DATASET >>
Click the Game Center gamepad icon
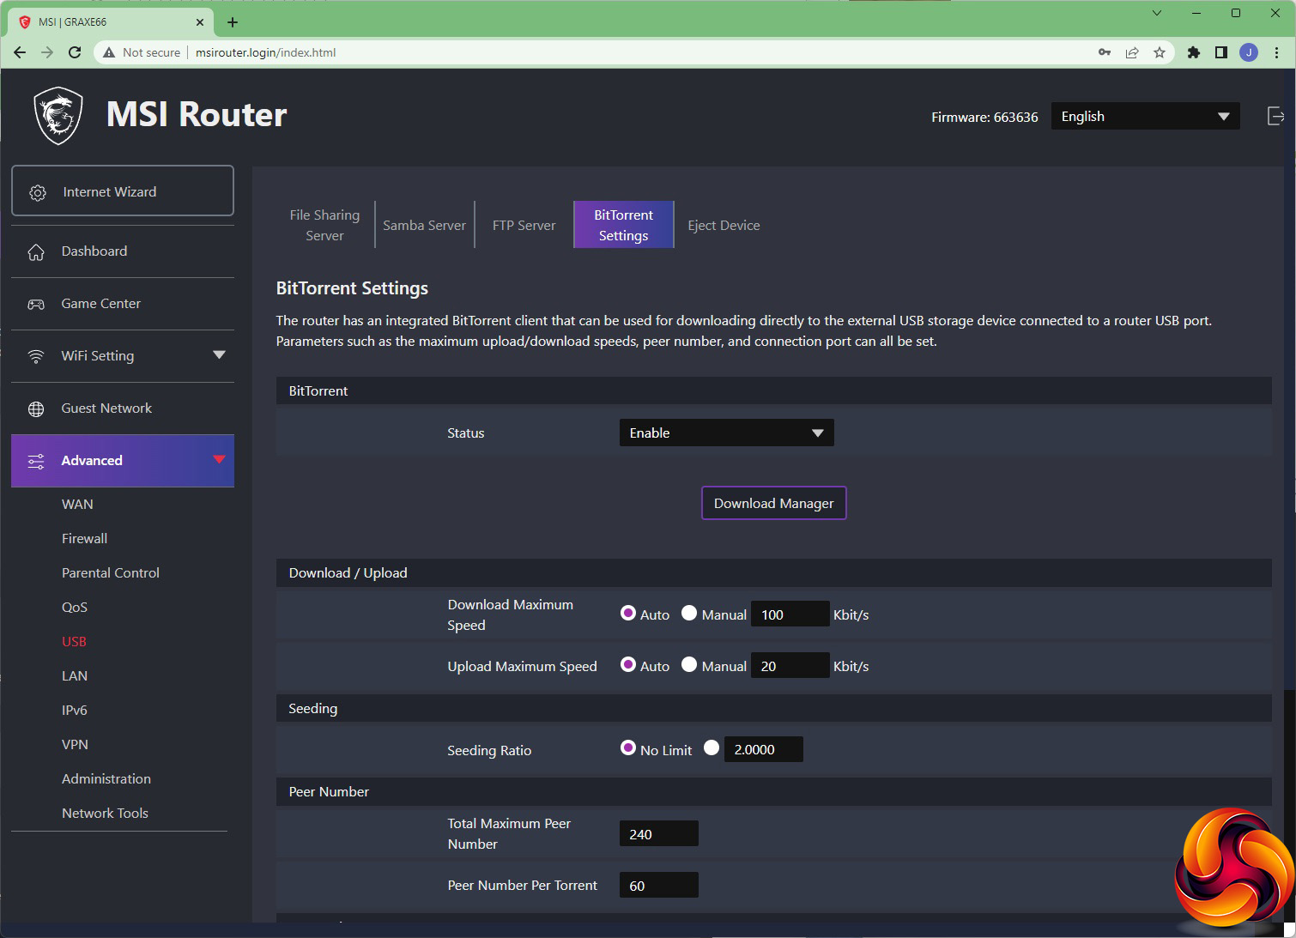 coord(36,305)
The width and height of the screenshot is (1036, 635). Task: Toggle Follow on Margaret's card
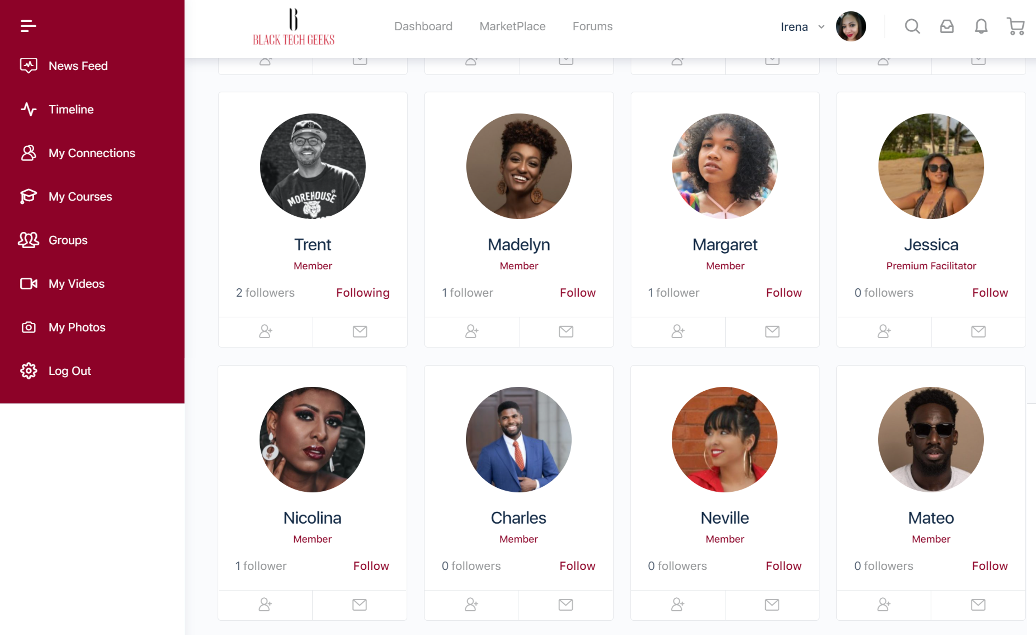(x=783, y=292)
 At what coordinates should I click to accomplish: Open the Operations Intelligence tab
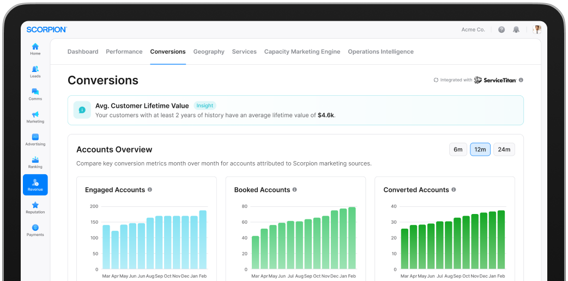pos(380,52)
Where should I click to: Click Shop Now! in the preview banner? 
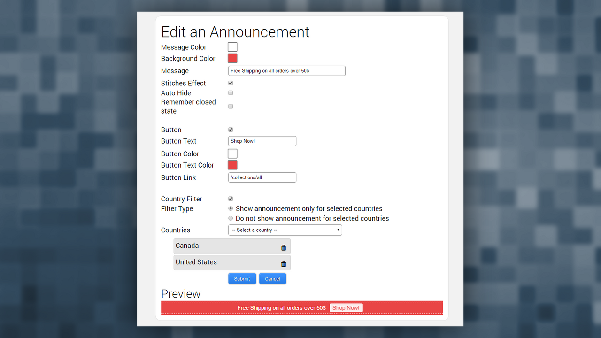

EXERCISE >>
Omit the pictures and reproduce the listing exactly.

ANSWER FOR THE TASK >>
Click the Game Center gamepad icon
 coord(36,305)
The width and height of the screenshot is (1036, 635). Task: Toggle Follow on Margaret's card
(x=783, y=292)
 At what coordinates should I click to accomplish: Open the Operations Intelligence tab
pos(380,52)
Where should I click to: Click Shop Now! in the preview banner? 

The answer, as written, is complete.